Task description: Please repeat exactly the lines from the one containing "This screenshot has height=692, width=1280." through the last line of the records, both included, and nothing else, leaving out any pictures.

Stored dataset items
------------------------

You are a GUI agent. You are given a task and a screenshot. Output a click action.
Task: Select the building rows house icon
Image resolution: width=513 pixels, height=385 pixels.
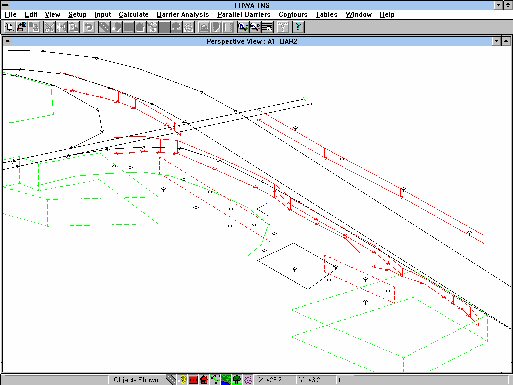(140, 27)
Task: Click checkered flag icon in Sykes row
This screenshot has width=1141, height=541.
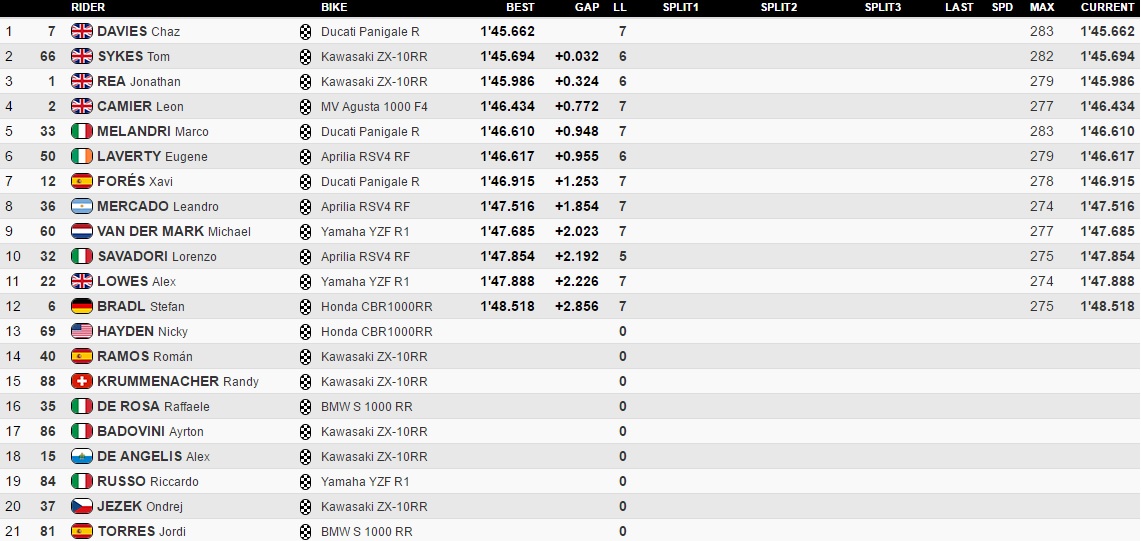Action: tap(305, 56)
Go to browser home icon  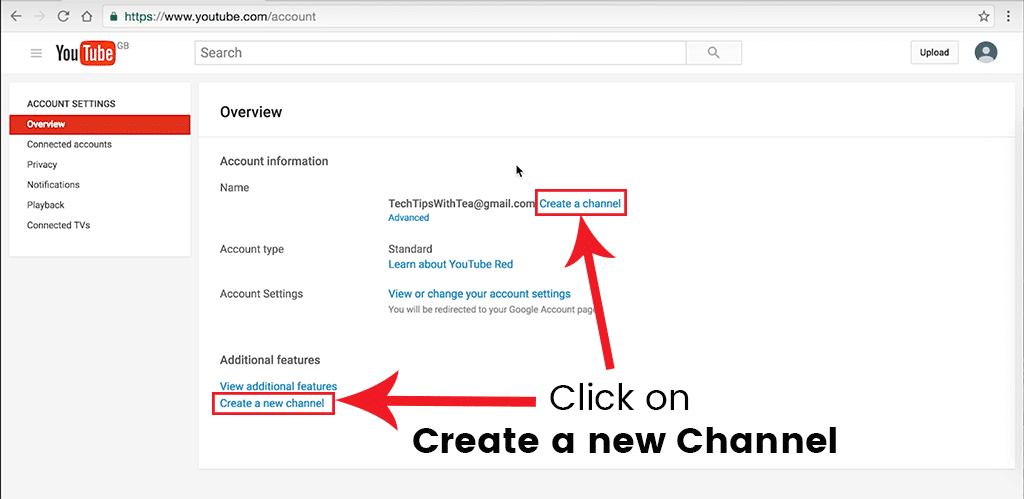pos(87,17)
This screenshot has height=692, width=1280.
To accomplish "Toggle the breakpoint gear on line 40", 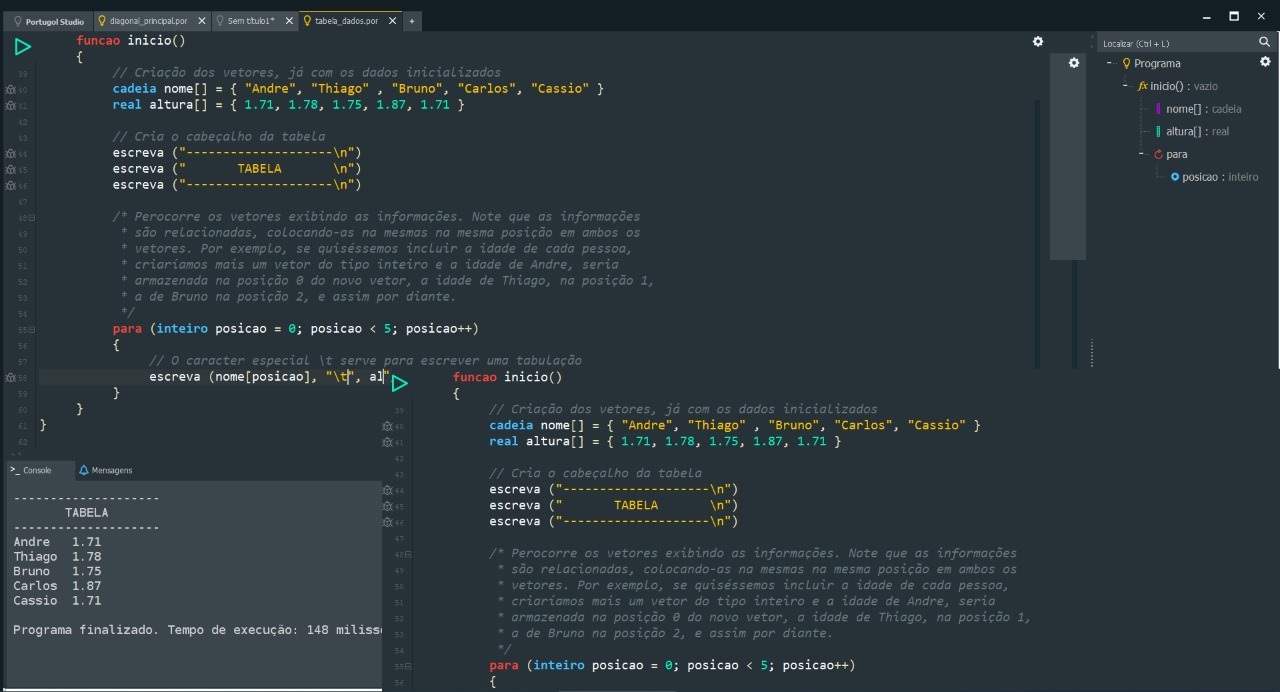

------------------------

Solution to the problem:
This screenshot has height=692, width=1280.
To accomplish "Toggle the breakpoint gear on line 40", 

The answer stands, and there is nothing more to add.